University of Granada researchers have designed a guideline for physicians and patients on the Androgen Insensitivity Syndrome (AIS), a rare disease that makes the subject develop reverse sex, which occurs when a subject looks like a woman but has male genes.
AIS has low prevalence (it only affects one in 2000 people), and it is characterized by the inability of tissues to respond to the action of male hormones. This prevents individuals with XY sex hormones (i.e. 46,XY) to develop male genitalia. This disorder is caused by a mutation in the gene that codifies the receptor of androgens, and diagnosis is confirmed by the identification of such mutation. This disease is transmitted y a recessive gene associated to gender i.e. it is transmitted by women but it is only developed by men.
The researchers examined the most relevant clinical and epidemiological data of AIS in a review study recently published in the journal Gynecological Endocrinology. The guideline for patients includes the follow-up protocols to be applied from birth to adulthood, through childhood and adolescence. The guideline also includes additional information for patients.
Diversity of Symptoms
Clinical symptoms of AIS range from spermatogenic defects causing infertility in men with otherwise normal genitalia, to subjects who look female in appearance but have not menstruation or female internal genitalia. Sometimes, the gender of IAS subjects cannot be identified at birth and a more precise diagnosis is required to determine the sex of the newborn and plan potential treatments.
According to one of the authors of the study, a researcher at the University of Granada Department of Obstetrics and Gynecology, therapy for AIS is based on three pillars:
"The first step is reinforcing the sexual identity of the subject with the help of psychologists. In cases of sexual ambiguity and determination of female gender, the second step is to perform a gonadectomy (removal of testicles), as they may become cancerous. Finally, it is necessary to administer hormone replacement therapy in case the subject is assigned the female sex. "The prognosis of these patients is good if the testicles are timely removed", professor Mendoza states.

§ **What this exercise asks**:
1/ In the article on androgen insensitivity syndrome, which journal published the review study?
2/ Name the three pillars of AIS therapy that the article on androgen insensitivity syndrome lists.
3/ Translate this sentence from the article on androgen insensitivity syndrome into Spanish: "The guideline for patients includes the follow-up protocols to be applied from birth to adulthood, through childhood and adolescence."

§ **Source material**:
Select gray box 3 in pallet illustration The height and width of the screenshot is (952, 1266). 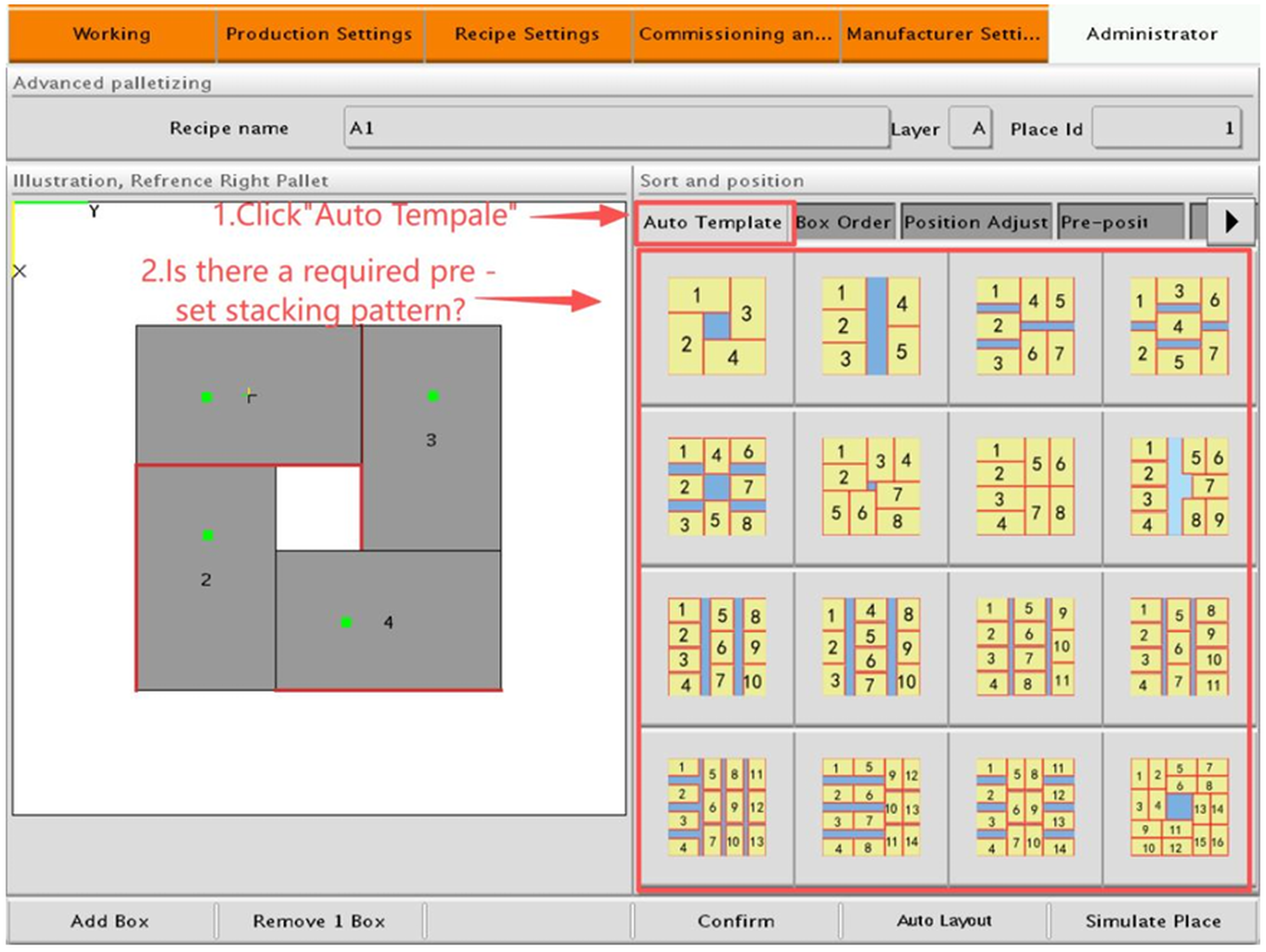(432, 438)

---

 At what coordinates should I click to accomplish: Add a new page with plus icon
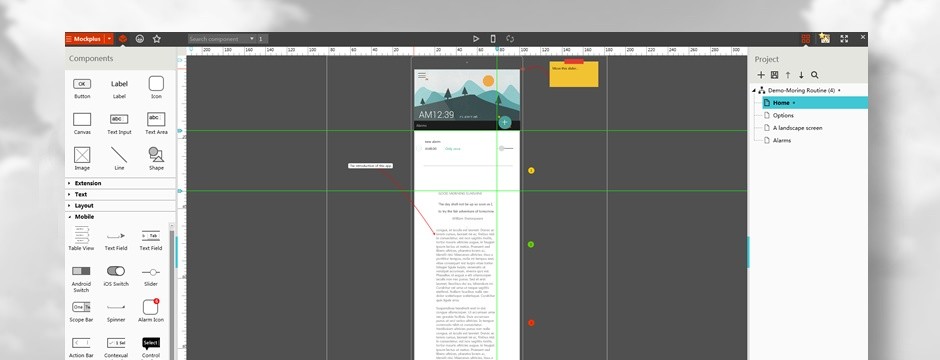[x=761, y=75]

§ **Per-task answers**:
1/ Gynecological Endocrinology

2/
- Reinforcing the sexual identity of the subject with the help of psychologists
- Performing a gonadectomy (removal of testicles)
- Administering hormone replacement therapy

3/ La guía para pacientes incluye los protocolos de seguimiento que deben aplicarse desde el nacimiento hasta la edad adulta, pasando por la infancia y la adolescencia.